Accumulation he hadn't noticed, because it all slipped in so gradually. Wednesdays they had dinner out because Clark worked late and would let Lex pick him up at eight instead of taking the bus home late at night. Always Chinese at this tiny place that Lex had discovered during his MetU days and Clark had loved since freshman year. Thursday nights became their must-see TV, when Lex would lock his office door and watch Clark sprawl on the couch, mocking sitcoms over frozen pizza and soda. Saturday mornings were still given to the locating agency, but in the afternoons they went to museums or for coffee at some new shop or one memorable zoo visit.

Lex had completely forgotten the purpose of the agency until the day Clark got the Planet job.

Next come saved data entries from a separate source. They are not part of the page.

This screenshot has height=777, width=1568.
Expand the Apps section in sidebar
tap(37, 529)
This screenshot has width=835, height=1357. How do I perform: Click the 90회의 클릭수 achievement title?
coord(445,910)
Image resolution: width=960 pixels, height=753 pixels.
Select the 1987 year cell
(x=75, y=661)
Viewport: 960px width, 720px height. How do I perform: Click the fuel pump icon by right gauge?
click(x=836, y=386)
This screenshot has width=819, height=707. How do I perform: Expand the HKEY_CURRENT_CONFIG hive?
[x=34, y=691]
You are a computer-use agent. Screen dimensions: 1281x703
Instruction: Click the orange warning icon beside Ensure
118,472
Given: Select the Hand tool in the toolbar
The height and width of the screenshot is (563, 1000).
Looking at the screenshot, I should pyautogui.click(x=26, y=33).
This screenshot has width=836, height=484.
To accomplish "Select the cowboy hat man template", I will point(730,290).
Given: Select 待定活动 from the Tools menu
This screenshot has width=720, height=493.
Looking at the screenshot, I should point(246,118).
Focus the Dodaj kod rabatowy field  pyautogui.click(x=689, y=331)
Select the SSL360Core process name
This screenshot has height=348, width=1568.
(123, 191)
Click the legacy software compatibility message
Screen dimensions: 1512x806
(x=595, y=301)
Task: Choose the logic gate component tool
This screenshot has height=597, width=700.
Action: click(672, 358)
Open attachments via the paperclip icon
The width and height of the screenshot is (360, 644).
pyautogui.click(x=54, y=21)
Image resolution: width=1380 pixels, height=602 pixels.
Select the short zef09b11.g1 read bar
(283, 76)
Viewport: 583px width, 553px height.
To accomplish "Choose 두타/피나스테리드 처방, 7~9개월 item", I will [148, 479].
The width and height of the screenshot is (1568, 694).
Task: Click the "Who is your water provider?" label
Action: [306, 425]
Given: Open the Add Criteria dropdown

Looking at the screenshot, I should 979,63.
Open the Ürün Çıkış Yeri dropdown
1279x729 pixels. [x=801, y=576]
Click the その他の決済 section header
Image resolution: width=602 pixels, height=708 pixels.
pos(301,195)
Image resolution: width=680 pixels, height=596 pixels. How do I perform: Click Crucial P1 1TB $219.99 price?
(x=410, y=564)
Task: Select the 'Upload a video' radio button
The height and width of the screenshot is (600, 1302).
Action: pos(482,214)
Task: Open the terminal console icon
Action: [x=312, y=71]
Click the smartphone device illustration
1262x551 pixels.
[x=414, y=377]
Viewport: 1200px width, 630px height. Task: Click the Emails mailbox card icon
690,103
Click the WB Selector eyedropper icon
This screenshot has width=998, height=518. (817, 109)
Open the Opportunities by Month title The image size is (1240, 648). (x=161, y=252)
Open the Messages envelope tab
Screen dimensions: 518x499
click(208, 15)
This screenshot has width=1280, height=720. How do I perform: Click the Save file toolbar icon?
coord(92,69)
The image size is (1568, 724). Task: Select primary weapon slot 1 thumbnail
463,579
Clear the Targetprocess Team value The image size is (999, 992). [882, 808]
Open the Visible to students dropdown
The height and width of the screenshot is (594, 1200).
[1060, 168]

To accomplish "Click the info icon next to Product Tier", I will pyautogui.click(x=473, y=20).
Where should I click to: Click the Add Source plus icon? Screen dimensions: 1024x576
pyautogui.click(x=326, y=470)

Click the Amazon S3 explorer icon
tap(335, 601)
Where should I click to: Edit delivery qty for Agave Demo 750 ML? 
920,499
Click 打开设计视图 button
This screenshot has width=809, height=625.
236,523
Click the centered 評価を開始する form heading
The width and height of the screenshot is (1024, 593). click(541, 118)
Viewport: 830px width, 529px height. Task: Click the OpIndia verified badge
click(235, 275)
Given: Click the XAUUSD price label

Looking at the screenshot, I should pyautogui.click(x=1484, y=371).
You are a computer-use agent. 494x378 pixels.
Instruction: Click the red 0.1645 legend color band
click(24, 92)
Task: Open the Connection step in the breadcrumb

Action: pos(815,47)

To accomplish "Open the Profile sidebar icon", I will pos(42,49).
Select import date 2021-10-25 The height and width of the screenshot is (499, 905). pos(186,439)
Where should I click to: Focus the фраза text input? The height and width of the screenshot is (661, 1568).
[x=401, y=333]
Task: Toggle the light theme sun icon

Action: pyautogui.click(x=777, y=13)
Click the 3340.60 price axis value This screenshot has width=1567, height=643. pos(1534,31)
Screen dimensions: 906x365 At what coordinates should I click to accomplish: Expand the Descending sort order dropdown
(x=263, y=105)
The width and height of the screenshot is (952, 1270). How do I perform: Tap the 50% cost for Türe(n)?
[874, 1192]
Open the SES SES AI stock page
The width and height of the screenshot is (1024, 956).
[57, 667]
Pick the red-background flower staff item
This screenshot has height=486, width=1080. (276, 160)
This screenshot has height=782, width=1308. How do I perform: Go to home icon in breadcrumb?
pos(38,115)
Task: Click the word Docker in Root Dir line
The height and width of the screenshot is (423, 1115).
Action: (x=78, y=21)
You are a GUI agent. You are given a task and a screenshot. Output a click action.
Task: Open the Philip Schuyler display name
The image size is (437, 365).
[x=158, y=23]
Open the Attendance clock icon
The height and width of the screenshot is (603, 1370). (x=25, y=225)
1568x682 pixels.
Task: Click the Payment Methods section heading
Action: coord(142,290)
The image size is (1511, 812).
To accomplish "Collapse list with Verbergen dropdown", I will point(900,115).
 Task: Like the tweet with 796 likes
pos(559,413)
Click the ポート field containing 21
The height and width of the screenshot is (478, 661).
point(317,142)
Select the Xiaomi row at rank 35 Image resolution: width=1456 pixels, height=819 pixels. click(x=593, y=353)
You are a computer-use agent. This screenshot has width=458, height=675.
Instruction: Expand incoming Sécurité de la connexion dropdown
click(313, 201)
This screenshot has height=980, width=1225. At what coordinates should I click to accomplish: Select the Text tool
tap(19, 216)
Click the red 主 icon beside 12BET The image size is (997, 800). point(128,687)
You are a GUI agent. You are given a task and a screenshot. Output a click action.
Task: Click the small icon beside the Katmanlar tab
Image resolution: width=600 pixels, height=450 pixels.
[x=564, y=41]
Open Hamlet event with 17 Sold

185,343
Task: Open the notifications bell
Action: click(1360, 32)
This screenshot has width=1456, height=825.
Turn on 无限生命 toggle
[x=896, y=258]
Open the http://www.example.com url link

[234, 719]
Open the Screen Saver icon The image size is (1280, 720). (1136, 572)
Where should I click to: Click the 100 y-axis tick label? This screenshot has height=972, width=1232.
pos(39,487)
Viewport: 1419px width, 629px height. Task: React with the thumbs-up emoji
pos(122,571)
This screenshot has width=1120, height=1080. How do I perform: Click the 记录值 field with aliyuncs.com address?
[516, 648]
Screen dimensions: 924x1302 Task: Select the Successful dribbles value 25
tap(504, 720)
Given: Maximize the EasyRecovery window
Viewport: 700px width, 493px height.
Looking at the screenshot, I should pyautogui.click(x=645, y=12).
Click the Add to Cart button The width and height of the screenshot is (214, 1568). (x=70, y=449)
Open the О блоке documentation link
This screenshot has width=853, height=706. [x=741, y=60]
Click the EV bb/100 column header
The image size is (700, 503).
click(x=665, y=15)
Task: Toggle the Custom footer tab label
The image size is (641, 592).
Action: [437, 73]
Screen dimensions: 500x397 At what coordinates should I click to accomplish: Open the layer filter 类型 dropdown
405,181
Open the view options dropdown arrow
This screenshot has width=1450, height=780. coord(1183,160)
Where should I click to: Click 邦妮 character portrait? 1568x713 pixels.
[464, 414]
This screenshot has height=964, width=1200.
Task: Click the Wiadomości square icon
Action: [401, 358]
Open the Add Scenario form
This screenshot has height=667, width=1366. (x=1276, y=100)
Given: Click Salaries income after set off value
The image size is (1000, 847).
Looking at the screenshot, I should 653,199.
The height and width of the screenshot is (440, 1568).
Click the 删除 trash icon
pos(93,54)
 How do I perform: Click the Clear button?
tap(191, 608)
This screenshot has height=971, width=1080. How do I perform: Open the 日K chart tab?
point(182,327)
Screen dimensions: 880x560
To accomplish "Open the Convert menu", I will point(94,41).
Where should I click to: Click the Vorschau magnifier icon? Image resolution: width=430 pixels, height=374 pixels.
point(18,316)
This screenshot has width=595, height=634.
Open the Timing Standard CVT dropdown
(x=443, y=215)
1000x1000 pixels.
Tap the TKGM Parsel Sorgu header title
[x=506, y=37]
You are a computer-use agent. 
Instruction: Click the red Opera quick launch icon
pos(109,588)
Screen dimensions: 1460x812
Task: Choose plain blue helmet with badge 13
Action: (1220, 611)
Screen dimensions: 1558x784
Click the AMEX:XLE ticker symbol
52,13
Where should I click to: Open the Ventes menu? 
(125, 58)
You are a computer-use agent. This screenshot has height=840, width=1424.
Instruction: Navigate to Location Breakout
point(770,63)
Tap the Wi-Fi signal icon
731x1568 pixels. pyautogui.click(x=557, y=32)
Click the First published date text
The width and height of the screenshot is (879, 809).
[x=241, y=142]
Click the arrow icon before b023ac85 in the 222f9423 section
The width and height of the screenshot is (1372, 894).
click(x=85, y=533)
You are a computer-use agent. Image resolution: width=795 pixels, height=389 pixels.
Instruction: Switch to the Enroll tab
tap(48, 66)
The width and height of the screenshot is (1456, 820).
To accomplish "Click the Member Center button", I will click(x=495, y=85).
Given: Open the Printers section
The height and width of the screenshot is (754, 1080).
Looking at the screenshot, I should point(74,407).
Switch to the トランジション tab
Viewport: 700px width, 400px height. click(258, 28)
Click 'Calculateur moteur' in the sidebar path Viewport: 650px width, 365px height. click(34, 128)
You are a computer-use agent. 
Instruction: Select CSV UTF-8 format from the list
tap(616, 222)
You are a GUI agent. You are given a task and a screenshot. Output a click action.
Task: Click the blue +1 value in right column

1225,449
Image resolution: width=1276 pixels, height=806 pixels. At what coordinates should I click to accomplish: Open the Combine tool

"It's seven," Lex murmurs, turning his face into silky dark hair, breathing in the warm-sleepy scent of Clark. Clark burrows closer, making a protesting noise with an arm tightening around Lex's waist, and Lex closes his eyes to feel it better. "Come on, Clark. Up."

"Don't wanna."

He'd been on a business trip for a week and found himself calling every night like Clark had asked, and three short conversational hours later, would fall asleep in a strange bed with the feeling of something familiar and warm around him. He'd missed laundry day and Wednesday Chinese and Clark cooking dinner. He'd missed the agency appointment, too, and that had been a mistake.

Clark had made him sandwiches in the kitchen and showed him the brochure of the new apartment at two on a Monday morning.

Lex had wondered if destroying the building would be overreacting.

"Why do you want to move out?" Lex had heard himself ask over the remains of two pastrami on rye, shocking himself. The green eyes had come up to catch his before looking away quickly.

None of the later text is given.